REQUIRED WORK:
Put the records below into a two-column CSV with the headers "target" and "click_point", beginning at the line that contains "Francia (670, 2465)" and stopping after the line that contains "Close (332, 325)". Give one row per record, with its text and its answer each in a single quoted field and any line breaks turned into spaces.

SOURCE DATA:
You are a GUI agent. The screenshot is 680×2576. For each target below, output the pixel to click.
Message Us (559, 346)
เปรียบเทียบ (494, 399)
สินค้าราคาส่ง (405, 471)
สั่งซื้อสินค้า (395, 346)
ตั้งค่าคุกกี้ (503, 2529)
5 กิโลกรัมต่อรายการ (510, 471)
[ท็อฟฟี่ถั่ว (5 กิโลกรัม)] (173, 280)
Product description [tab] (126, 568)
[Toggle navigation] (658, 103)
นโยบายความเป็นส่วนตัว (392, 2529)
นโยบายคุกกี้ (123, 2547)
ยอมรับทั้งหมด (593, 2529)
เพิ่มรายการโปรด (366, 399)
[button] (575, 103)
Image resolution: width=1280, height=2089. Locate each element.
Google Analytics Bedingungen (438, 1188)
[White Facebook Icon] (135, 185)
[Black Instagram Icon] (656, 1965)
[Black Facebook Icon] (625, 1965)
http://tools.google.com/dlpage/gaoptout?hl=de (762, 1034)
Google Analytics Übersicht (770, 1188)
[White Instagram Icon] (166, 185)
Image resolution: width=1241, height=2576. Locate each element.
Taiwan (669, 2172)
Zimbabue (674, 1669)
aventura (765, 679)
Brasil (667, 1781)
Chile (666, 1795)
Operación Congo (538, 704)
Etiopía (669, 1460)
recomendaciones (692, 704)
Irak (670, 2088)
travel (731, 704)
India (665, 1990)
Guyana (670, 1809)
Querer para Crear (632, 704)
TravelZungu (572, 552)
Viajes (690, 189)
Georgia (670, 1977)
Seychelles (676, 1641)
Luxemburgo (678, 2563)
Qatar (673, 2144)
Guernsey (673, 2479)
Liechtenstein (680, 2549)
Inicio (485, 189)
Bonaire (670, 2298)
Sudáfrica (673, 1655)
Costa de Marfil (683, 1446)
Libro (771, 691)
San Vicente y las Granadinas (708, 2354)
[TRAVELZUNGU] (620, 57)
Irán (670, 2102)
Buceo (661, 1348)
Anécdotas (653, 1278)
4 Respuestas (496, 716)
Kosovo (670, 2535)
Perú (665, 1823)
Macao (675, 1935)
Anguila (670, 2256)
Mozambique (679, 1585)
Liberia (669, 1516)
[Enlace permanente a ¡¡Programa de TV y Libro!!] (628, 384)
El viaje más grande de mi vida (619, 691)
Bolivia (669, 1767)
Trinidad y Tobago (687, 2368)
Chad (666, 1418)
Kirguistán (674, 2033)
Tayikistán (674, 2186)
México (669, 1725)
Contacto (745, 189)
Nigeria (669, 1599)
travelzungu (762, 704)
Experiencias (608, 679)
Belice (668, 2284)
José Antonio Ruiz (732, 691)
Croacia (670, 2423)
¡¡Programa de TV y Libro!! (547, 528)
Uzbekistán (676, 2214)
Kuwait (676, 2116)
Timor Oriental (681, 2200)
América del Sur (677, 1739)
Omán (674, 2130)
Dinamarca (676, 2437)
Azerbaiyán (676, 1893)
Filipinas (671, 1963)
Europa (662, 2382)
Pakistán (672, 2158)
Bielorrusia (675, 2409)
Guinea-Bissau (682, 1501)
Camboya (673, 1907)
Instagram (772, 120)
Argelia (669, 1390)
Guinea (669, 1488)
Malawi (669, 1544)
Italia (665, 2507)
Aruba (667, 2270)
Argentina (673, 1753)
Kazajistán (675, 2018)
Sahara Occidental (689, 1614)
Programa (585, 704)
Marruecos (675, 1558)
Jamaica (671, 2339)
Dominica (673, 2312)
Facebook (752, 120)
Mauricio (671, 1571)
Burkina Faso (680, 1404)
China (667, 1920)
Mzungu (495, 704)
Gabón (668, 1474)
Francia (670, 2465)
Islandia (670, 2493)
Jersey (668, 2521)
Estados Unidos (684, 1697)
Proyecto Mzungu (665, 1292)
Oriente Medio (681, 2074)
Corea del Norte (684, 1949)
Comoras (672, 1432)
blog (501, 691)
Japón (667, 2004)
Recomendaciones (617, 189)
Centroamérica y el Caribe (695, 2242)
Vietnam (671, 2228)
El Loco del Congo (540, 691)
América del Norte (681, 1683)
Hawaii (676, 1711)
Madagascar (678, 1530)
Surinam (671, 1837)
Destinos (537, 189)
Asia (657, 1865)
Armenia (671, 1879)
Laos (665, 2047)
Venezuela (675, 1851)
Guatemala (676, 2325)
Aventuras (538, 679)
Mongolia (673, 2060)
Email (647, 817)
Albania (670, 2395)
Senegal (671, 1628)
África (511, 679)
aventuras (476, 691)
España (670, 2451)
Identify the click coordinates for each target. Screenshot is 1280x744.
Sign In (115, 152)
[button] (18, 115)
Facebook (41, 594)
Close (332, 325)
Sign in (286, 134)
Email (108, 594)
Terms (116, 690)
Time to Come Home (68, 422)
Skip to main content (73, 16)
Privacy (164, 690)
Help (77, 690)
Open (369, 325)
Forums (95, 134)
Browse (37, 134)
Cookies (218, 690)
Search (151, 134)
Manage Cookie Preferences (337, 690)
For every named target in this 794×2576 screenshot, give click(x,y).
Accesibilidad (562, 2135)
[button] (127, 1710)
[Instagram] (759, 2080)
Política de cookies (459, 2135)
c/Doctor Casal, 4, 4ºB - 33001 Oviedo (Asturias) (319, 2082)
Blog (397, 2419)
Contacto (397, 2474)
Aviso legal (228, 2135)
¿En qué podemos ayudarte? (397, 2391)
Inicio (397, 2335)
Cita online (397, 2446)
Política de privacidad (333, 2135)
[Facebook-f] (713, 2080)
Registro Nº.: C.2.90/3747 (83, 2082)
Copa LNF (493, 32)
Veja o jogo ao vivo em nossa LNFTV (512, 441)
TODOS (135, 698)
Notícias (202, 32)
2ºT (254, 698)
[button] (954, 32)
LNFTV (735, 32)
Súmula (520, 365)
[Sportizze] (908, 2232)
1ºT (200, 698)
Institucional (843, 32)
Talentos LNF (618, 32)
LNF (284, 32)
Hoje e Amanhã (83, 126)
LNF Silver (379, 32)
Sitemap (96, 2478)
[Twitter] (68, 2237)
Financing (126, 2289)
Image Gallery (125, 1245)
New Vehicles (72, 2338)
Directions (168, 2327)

FINISHED EXERCISE:
target,click_point
"Francia","(670, 2465)"
"Islandia","(670, 2493)"
"Jersey","(668, 2521)"
"Estados Unidos","(684, 1697)"
"Proyecto Mzungu","(665, 1292)"
"Oriente Medio","(681, 2074)"
"Corea del Norte","(684, 1949)"
"Comoras","(672, 1432)"
"blog","(501, 691)"
"Japón","(667, 2004)"
"Recomendaciones","(617, 189)"
"Centroamérica y el Caribe","(695, 2242)"
"Vietnam","(671, 2228)"
"El Loco del Congo","(540, 691)"
"América del Norte","(681, 1683)"
"Hawaii","(676, 1711)"
"Madagascar","(678, 1530)"
"Surinam","(671, 1837)"
"Destinos","(537, 189)"
"Asia","(657, 1865)"
"Armenia","(671, 1879)"
"Laos","(665, 2047)"
"Venezuela","(675, 1851)"
"Guatemala","(676, 2325)"
"Aventuras","(538, 679)"
"Mongolia","(673, 2060)"
"Email","(647, 817)"
"Albania","(670, 2395)"
"Senegal","(671, 1628)"
"África","(511, 679)"
"aventuras","(476, 691)"
"España","(670, 2451)"
"Identify the click coordinates for each target. Screenshot is 1280x744. Sign In","(115, 152)"
"[button]","(18, 115)"
"Facebook","(41, 594)"
"Close","(332, 325)"